> Written task
Reproduce verbatim the lines from the one containing "Determine the (x, y)" to the one containing "IDENTIFICATION (204, 164)", including both of those lines.

Entries on target coordinates
= = = =

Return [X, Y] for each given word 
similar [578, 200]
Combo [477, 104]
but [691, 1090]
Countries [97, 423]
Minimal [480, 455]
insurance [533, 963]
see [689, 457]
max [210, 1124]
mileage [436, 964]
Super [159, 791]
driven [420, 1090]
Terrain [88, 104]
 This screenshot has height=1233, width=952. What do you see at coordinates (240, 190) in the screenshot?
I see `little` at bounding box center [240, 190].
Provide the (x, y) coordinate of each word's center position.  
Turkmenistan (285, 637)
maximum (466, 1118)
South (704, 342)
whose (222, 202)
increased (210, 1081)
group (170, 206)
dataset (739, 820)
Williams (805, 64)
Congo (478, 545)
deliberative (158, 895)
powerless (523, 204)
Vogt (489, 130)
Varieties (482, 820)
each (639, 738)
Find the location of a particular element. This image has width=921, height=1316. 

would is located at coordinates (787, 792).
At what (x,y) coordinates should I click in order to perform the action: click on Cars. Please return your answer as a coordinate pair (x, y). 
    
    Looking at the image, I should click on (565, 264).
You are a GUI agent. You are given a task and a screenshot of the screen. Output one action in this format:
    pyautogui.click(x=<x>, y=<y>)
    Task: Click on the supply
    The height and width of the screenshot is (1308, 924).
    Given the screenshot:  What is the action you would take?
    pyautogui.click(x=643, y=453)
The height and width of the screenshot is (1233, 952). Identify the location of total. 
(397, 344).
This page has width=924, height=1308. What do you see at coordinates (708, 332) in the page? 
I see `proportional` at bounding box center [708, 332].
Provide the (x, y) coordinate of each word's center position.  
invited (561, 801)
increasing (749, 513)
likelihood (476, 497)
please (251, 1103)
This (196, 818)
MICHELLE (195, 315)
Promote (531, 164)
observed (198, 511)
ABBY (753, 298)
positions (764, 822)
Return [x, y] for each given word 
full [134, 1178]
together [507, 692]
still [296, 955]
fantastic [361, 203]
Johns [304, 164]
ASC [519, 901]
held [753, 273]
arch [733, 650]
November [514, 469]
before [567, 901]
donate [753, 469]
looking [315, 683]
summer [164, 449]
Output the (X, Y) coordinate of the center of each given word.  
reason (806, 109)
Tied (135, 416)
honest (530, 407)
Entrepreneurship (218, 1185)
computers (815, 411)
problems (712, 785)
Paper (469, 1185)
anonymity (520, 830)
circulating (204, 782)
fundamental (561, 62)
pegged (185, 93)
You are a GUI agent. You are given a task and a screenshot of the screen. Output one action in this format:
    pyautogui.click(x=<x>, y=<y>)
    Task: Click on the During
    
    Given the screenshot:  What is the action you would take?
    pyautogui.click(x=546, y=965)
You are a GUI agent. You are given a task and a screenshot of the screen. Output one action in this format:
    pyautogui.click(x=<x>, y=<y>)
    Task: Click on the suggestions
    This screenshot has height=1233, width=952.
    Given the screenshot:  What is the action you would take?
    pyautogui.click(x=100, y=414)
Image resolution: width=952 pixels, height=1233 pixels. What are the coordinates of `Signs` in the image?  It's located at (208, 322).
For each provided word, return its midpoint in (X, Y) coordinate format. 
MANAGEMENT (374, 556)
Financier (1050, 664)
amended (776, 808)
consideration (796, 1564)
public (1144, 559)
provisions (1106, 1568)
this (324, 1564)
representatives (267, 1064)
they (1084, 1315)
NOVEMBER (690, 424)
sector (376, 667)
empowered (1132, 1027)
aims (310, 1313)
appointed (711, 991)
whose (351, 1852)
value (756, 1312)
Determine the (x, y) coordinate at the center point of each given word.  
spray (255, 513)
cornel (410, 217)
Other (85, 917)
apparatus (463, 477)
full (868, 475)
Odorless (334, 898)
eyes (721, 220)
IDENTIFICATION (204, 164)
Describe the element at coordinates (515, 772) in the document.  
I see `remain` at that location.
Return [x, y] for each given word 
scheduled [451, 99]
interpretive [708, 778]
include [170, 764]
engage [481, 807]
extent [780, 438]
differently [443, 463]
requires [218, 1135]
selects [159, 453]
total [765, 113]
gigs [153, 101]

= = = =

> Solved exercise
Determine the (x, y) coordinate at the center point of each given word.  
spray (255, 513)
cornel (410, 217)
Other (85, 917)
apparatus (463, 477)
full (868, 475)
Odorless (334, 898)
eyes (721, 220)
IDENTIFICATION (204, 164)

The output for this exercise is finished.